▶ Aim of the task: For the listing below, show each line that includes the string "computer".

▽

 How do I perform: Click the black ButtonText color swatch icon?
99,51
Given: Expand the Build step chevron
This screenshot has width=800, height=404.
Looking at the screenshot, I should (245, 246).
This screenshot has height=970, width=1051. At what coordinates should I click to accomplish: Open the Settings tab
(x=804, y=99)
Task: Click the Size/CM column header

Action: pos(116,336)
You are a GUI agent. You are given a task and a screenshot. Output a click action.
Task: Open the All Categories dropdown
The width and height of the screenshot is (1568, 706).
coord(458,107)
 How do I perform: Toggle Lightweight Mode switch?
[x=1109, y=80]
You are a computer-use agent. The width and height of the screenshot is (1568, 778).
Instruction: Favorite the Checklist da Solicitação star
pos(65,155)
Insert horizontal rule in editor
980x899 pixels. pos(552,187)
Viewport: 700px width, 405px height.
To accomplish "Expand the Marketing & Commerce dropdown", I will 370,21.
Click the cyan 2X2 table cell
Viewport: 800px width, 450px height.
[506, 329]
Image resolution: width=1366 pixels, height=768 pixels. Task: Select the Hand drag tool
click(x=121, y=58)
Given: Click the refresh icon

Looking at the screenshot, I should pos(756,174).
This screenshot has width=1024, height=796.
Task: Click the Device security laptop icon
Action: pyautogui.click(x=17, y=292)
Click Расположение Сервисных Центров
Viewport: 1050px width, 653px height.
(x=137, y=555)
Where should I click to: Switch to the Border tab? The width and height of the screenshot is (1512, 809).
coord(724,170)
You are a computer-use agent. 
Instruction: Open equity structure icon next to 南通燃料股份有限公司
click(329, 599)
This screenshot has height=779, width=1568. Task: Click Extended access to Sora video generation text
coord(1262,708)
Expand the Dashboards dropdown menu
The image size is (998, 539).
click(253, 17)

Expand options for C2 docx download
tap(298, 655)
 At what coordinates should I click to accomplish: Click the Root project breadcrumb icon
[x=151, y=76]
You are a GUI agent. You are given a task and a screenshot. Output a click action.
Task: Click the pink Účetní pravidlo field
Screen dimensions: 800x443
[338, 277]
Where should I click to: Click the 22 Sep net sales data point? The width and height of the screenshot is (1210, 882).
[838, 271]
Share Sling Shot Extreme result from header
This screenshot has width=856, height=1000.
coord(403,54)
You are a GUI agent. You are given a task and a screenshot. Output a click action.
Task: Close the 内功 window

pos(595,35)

△

▶ Reply to the exercise:
You are a computer-use agent. The width and height of the screenshot is (1568, 778).
You are a computer-use agent. 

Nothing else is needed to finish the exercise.